Scott likened the task of directing Terminator 3 to directing a James Bond film: "The essence of a Bond movie is fun and camp. Terminator is pure comic strip," he said. "I would try to make it real."
He added: "That's why they've never asked me to do a Bond movie, because I would f*** it up."
Avatar director James Cameron directed The Terminator and its sequel Terminator 2: Judgement Day - widely considered one of the greatest sci-fi films ever made - before stepping away from the franchise.
Cameron's plans for Terminator 3 were scuppered shortly after the second film's release when the production company that owned half of the rights filed for bankruptcy and the rights were sold off.

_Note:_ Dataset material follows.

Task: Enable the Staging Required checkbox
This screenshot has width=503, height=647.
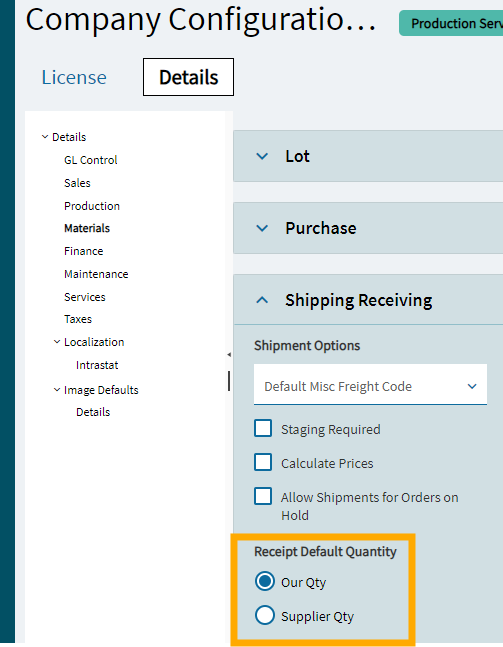Action: pos(263,428)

The director never revealed his initial plans for the franchise's third instalment, and more than a decade passed before Jonathan Mostow replaced him to make 2003's Rise of the Machines.
Most recently, he directed The Last Duel, his 2020 adaptation of Eric Jager's book The Last Duel: A True Story of Crime, Scandal and Trial by Combat in Medieval France, starring Adam Driver, Matt Damon, Ben Affleck and Jodie Comer.
In her three star review, The Independent's Clarisse Loughrey dubbed the film "a perfectly engrossing slice of historical intrigue" that "functions as broad entertainment".